*Work task*. After the line containing "Given: Collapse the Appearance Library tree", copy nothing more; up to and including it, copy every line of the listing exactly from the first, leaving out the pictures.

-------

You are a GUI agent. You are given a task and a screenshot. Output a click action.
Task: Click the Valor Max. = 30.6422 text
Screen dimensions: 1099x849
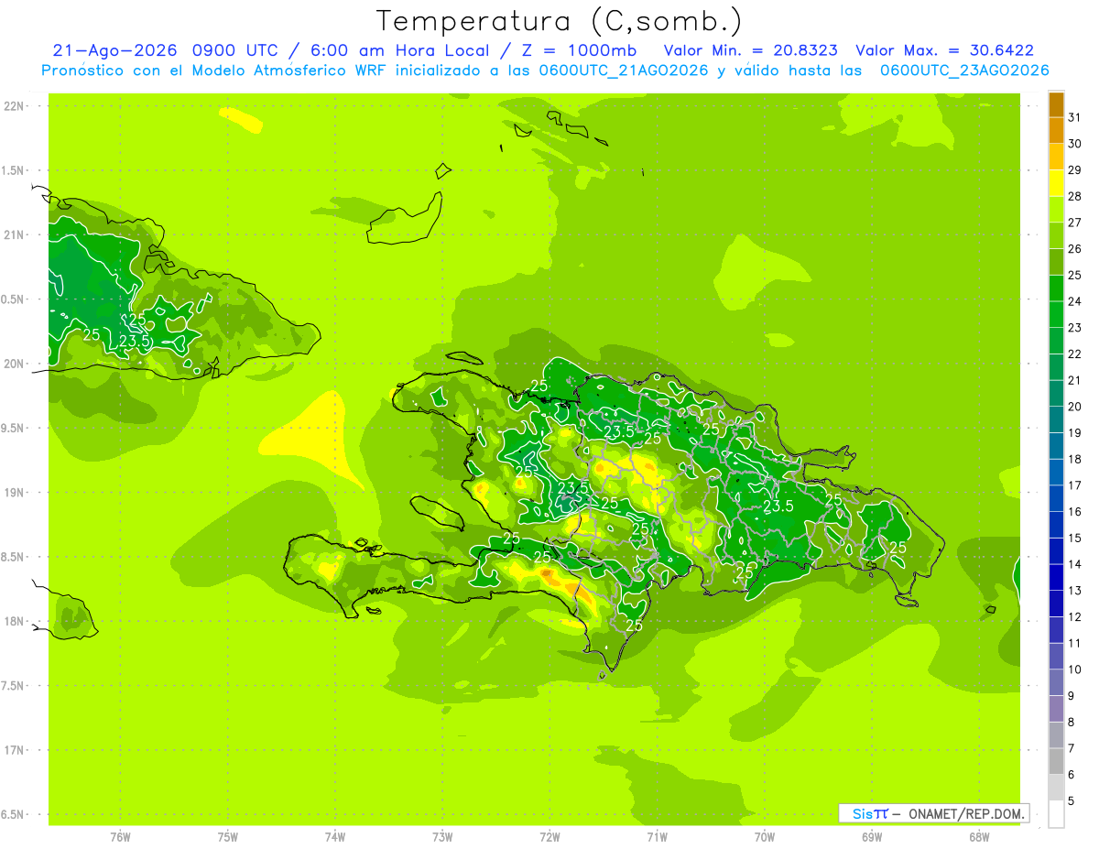(x=944, y=50)
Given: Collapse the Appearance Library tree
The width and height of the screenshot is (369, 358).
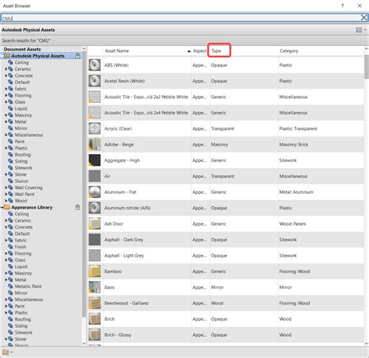Looking at the screenshot, I should click(x=2, y=208).
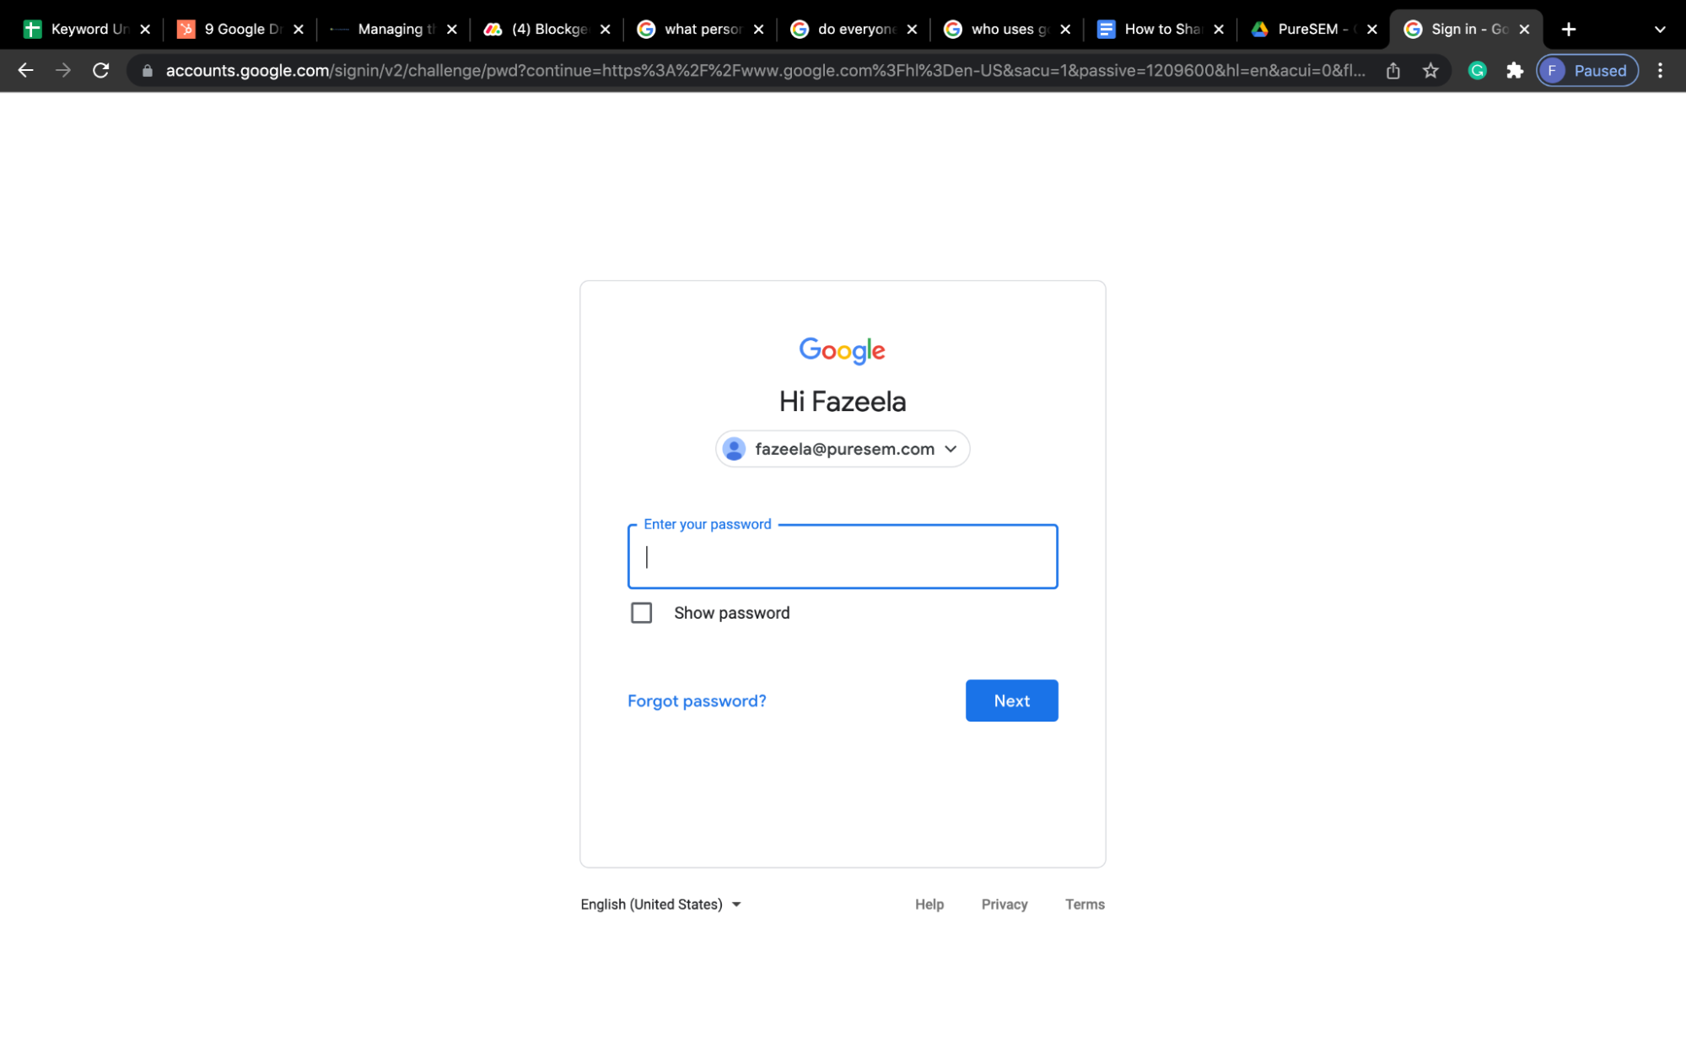Click the Chrome forward navigation arrow
Image resolution: width=1686 pixels, height=1055 pixels.
tap(62, 69)
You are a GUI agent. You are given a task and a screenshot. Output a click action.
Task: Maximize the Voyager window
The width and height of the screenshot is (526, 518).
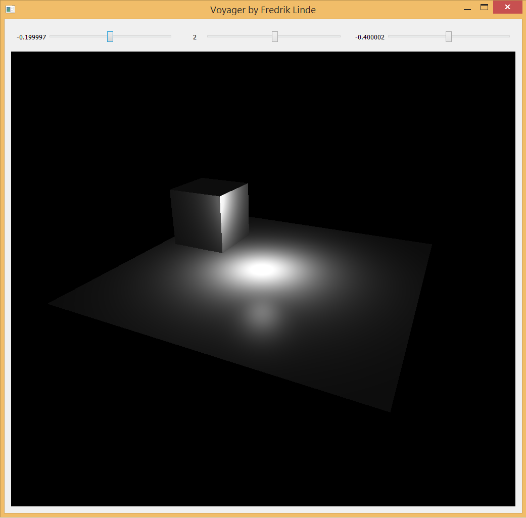[x=484, y=7]
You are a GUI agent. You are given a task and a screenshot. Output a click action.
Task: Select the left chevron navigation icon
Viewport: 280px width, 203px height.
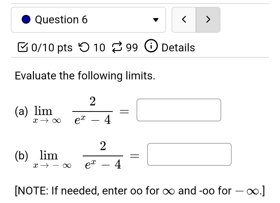[x=184, y=19]
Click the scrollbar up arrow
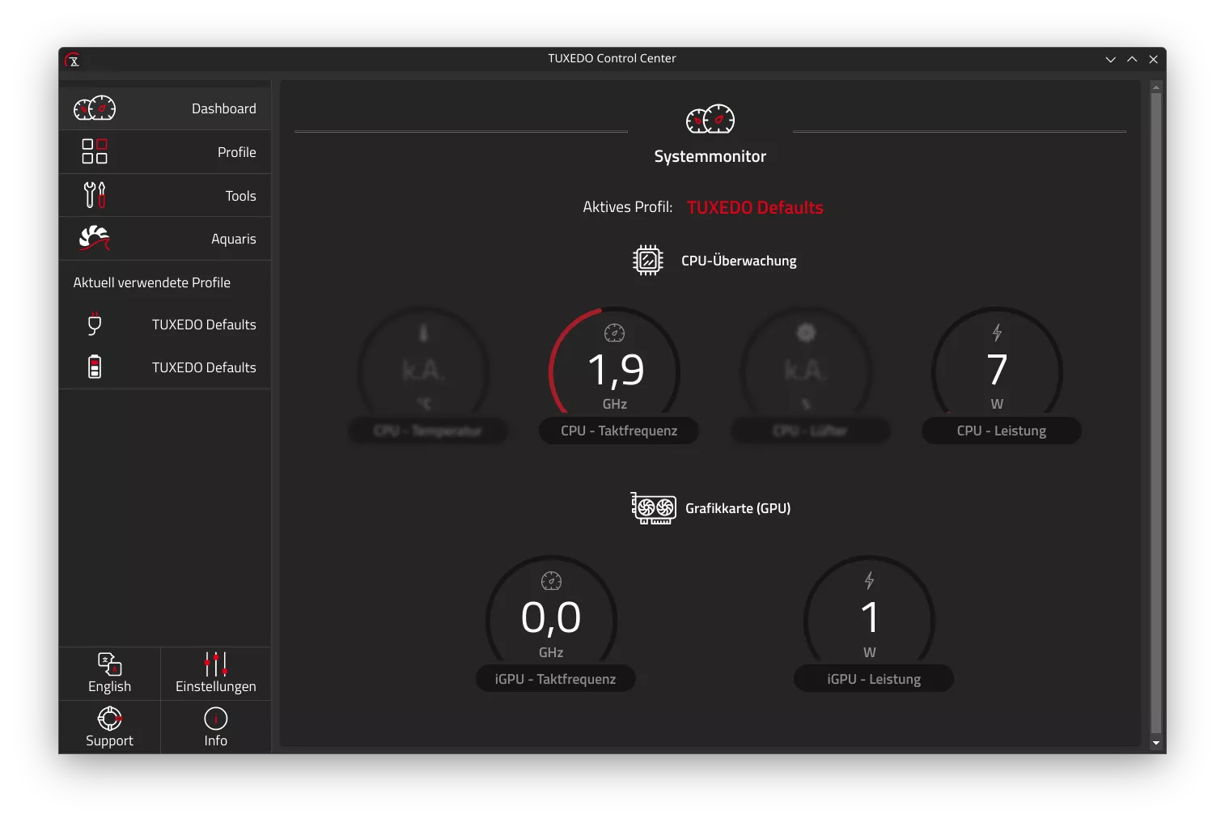Viewport: 1225px width, 823px height. tap(1155, 87)
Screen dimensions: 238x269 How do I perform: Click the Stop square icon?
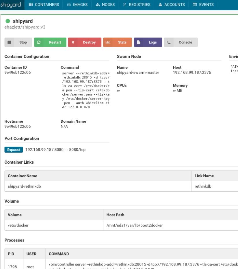[x=9, y=42]
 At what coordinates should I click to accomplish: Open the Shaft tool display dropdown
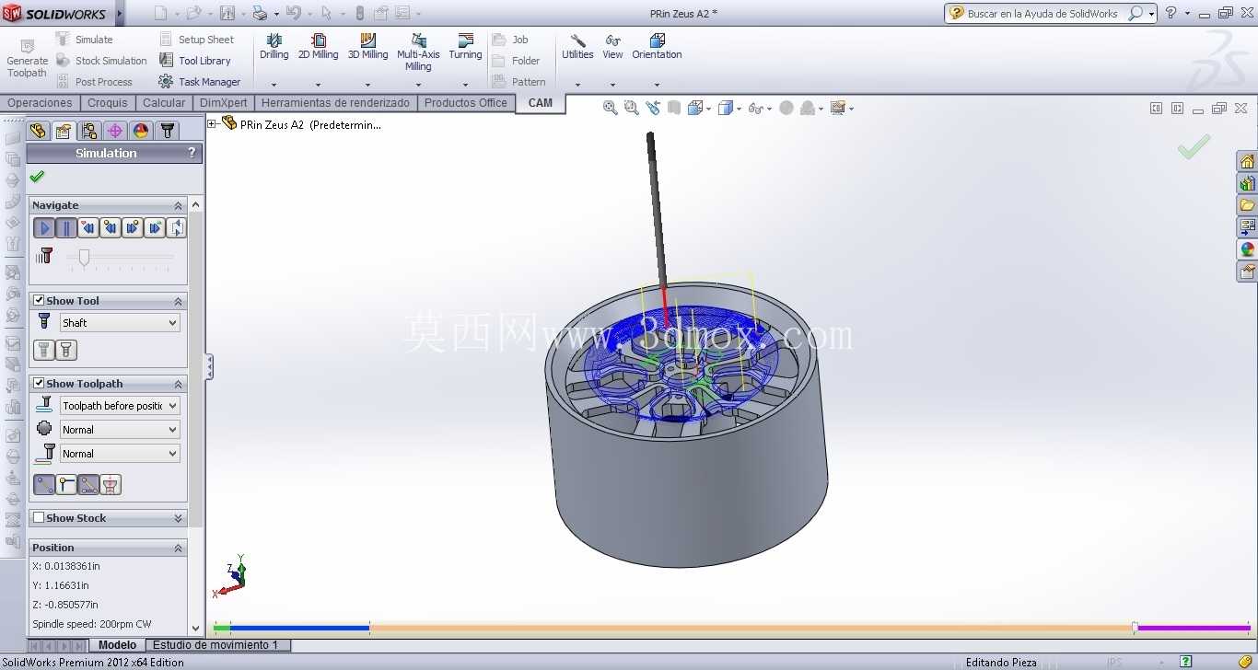[120, 323]
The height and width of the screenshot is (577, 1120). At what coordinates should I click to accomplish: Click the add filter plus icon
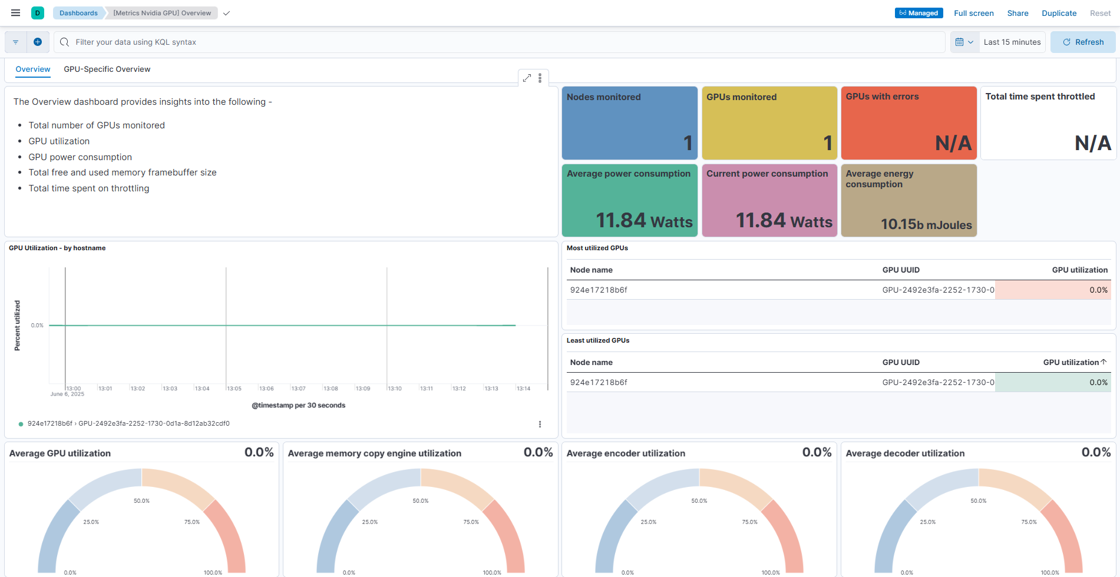(x=38, y=42)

-------

*Solution to the exercise*.
You are a GUI agent. You are given a task and a screenshot. Output a click action.
Task: Click the Valor Max. = 30.6422 text
Screen dimensions: 1099x849
(x=944, y=50)
Given: Collapse the Appearance Library tree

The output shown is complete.